'A Beacon of Faggotry:' Daddy Issues Launches Its First-Ever Zine

Christopher Sherman

In most cases, those of us who want to attend a queer party have to get ourselves there—by train, by Uber Pool, or by stomping our boot heels down the sidewalk. Daddy Issues, an inclusive bacchanal founded by Oly Innes (or Ollywood) and his collaborator Borja Pena, is a growing empire increasingly devoted to bringing the party to you. The first iteration of Daddy Issues popped up in 2015—a queer party thrown in a club basement in Dalton East London. But shrewd branding has brought the phenomenon out into the streets—even into your hands.

Already, thanks to partnerships with like-minded queer creatives and influencers like Andy Simmonds (@heyrooney), Daddy Issues has launched a popular apparel line, with swimwear, hats, and various T-shirts all brandishing the playfully sexual “Daddy Issues” insignia. And now, the brand has launched its first-ever zine, collaborating with Pure for Men and photographer Christopher Sherman on a 52-page, full color, NSFW print project that celebrates sex and men of all colors, types, and sizes.

Issues 1 Cover

The Daddy Issues zine is a beacon of faggotry,” Innes says. “It's unashamedly queer. Though not all the men in the images are queer themselves, it's been produced with a queer eye. Sometimes I feel surrounded by media that describes itself as queer but doesn’t have the balls to deliver. I grew up with Butt magazine, which was a huge source of inspiration for me as an artist. It was unapologetic about sex. Christopher Sherman has a great way of making anyone sexy, no matter their shape or where they come from. Our influences were vintage porn, and that specific vibe that's sleazy, but never intimidating and always done with a wink—which is very much in keeping with the Daddy Issues brand.”

The inaugural issue of the zine is available now, and can be picked up tonight at an official launch party being held at The Lash in downtown Los Angeles. It's also available for purchase online. In addition to Sherman, Innes and his team are eager to collaborate with more photographers for future issues of the zine, while still keeping the partying soul of Daddy Issues alive. Now living stateside in Los Angeles, Innes has made that London-based party a monthly affair in both L.A. and Madrid, and the brand will soon extend the festivities to Mexico and New York City.

And all of this, Innes says, is part of an ardent attempt to normalize queer sex in an era when such an act is desperately needed.

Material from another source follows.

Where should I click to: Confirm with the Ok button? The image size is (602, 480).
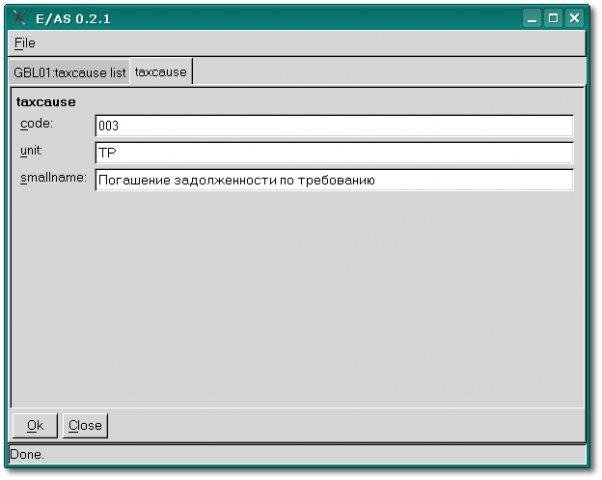coord(35,425)
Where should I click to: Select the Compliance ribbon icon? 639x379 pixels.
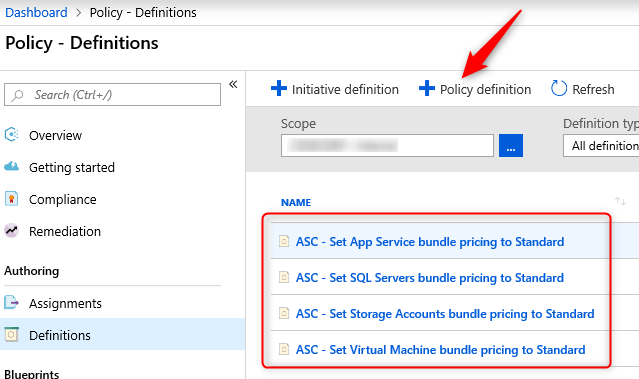[11, 198]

“When you feel like you have taken a few huge steps forward, in terms of progress, and then suddenly 20 steps backward, it's important to never give in—to never revert back and be ashamed of who you are what you're into,” he says. “With this zine in particular, it’s very much about being as gay as possible, and not being afraid of sex, but never in a way that's unapproachable. I loved a quote I heard from George Michael, who was always a huge idol of mine. They tried to make him feel guilty after he was caught having sex in public, and instead of being ashamed he owned it. It was a huge bit progress for the queer community—to have someone who was queer and sexual, even if it wasn’t accepted in the mainstream.”